Андрей смотрит на нас и вдруг застенчиво улыбается.
— А что я могу сказать? Собаки вы… Одно счастье, что госэкзамены на носу, турнули бы обоих из университета, как миленьких, и правильно сделали бы.
Он круто повернулся и размашисто пошел на свое место. А «глухонемые» ожили: зашептались, зашушукались, особенно девчонки. И в этом общем гаме, когда всем страшно интересны подробности, но никто еще не решается спросить, необычно резкий прозвучал голос Инки Лаптевой, добродушной толстушки с мелкими зубами и белесыми бровками: Инка принципиально не признавала косметики.
— Ты легкомысленная подлая дрянь! — звонко вы крикнула Инка. — Ты разбила жизнь одному, разобьешь и другому. Зря ты ей поверил, Сашка, мне жаль тебя.
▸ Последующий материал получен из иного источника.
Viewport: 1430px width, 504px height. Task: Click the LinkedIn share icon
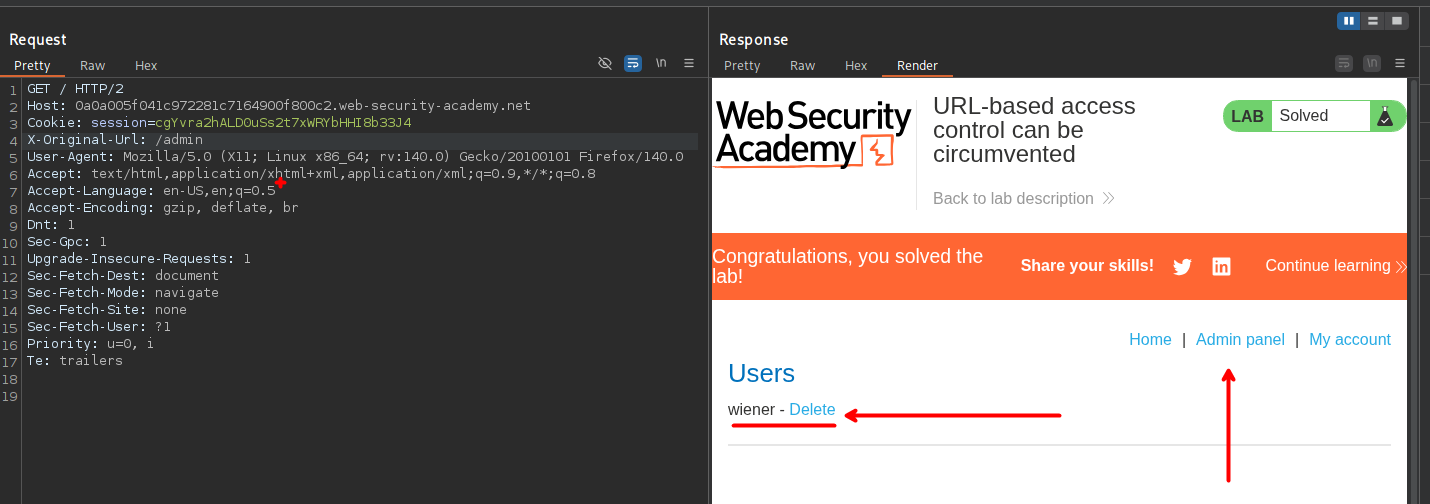point(1221,266)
Совсем не такая дрянь должна была…
— Инка! — я рванулся к ней, но Лида удержала меня за локоть. — Замолчи, Инка! Как ты смеешь так говорить!
— …должна была стать твоей женой.
— Подожди, — Лида еще крепче сжала мой локоть. — Помолчи, Саша. И ты не кричи, Инна. Может, я и впрямь легкомысленная, и наверняка легкомысленная дура, но я не дрянь. Это ты зря. И потом мы взрослые люди, и каждый из нас сам отвечает за свои поступки. Мы с Сашей счастливы, понимаешь? Мы не можем друг без друга… Неужели, сделав ошибку, надо цепляться за нее всю Жизнь?
— Ах, вы счастливы! — Инка яростно стукнула кулаком по столу и торопливо поднесла его ко рту — видно, больно стукнула. — А о нем вы подумали? О Косте? Может, скажешь, что он тоже счастливый сейчас выскочил из аудитории? Он для вас не человек, да? Почему вы три месяца назад не сошлись? Или три месяца — эта вполне достаточный срок, чтоб разлюбить одного и полюбить другого?
— Это все слишком сложно, Инна. — Лида коротким движением отбросила на затылок волосы. — Это все слишком сложно, извини меня, но ничего объяснять я не буду.